Cette procédure a été communiquée à l’ensemble des Etats Membres en août 2012. Elle
ne revêt aucun caractère légal mais offre une réponse aux difficultés évoquées ci-dessus,
lorsqu’une application stricte de la Directive se révèle irréalisable. Confrontée à ce
problème (avec notamment, pour plus d’une vingtaine de stations de mesure, un
pourcentage insuffisant de données valides en 2009 et 2010), la France a choisi de la
mettre en oeuvre. Ce choix répond à la nécessité de transmettre à la Commission
européenne une valeur nationale de l’IEM valide, cela malgré le fait que la version actuelle
du document d’AQUILA est la version projet transmise aux Etats en août 20123. Il convient
de noter que les pratiques de mesure en Europe ne sont pas entièrement homogènes.
Certains Etats membres se conforment rigoureusement à la Directive si les données le
leur permettent, d’autres ont développé leur propre méthodologie d’évaluation de l’IEM4.
En France, comme dans une majorité de pays5, l’application de la procédure d’AQUILA
est apparue comme une solution pragmatique et commode pour remplir rapidement les
obligations réglementaires et calculer l’IEM initial.
Ce travail est décrit dans la présente note. La première partie synthétise la méthodologie
proposée par AQUILA (chap. 1). Les deux parties suivantes (chap. 2 et 0) présentent la
sélection des stations de mesure de PM2.5 établie selon cette approche et les résultats
correspondants (IEM, objectif national de réduction de l’exposition). Cette sélection a été
définie en cherchant la meilleure concordance possible avec la liste de stations déjà
communiquée à la Commission européenne6. La sensibilité de l’IEM selon les sites
retenus a été examinée par une série de tests dont les résultats sont fournis dans un
dernier paragraphe (§3.2). Les dispositions législatives relatives à l’IEM sont rappelées en
annexe.
La liste définitive des stations à prendre en compte sera arrêtée le 17 décembre 2012 au
plus tard, après concertation entre le MEDDE, le LCSQA et les AASQA. Les valeurs de
l’IEM initial et de l’objectif national de réduction de l’exposition aux PM2.5 associé seront
déterminées à partir de cette liste et transmises à la Commission européenne avant la fin
décembre 2012.
1 Décision d'exécution de la commission du 12.12.2011 portant modalités d'application des directives
2004/107/CE et 2008/50/CE du Parlement européen et du Conseil concernant l'échange réciproque
d'informations et la déclaration concernant l'évaluation de la qualité de l'air ambiant.

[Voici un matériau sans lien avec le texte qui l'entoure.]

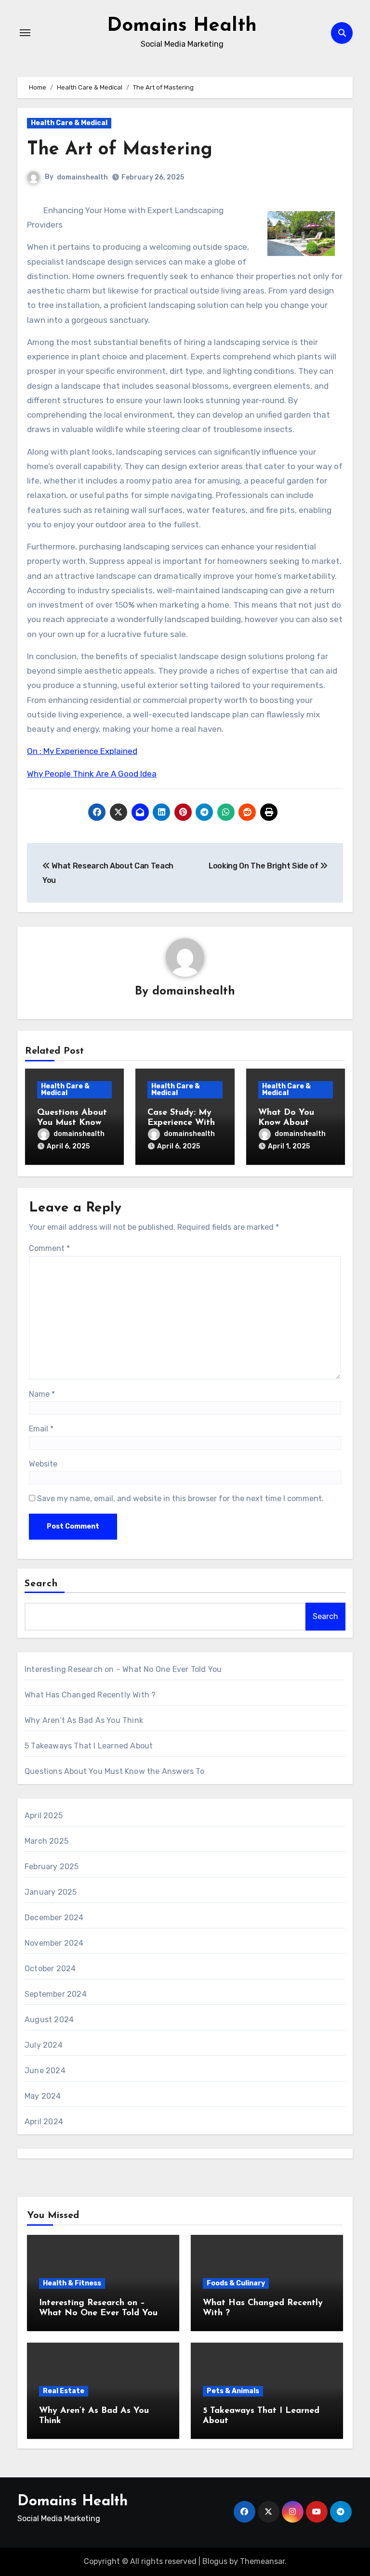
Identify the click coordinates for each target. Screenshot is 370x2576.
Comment (49, 1248)
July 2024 (44, 2045)
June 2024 (45, 2070)
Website (43, 1463)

2 Cette possibilité est prévue par le futur guide, dit « guide IPR » (version publiée non encore disponible) qui
accompagnera la Décision d'exécution de la commission du 12.12.2011. Si un Etat Membre n’est pas en
mesure d’atteindre les objectifs de qualité des données, la Commission recommande d’appliquer la
procédure d’AQUILA
3 Si des modifications sont apportées, elles ne devraient pas affecter la méthodologie décrite dans le
document, selon les renseignements transmis lors de la réunion AQUILA des 12 et 13 novembre 2012.
4 Informations communiquées par des représentants d’Etats Membres lors de la réunion de l’Ambient Air
Quality Expert Group du 24 octobre 2012.
5 Information fournie par la Commission européenne, lors de la réunion AQUILA des 12-13 novembre 2012.
6 Information transmise dans le formulaire 3 du rapportage Zonage.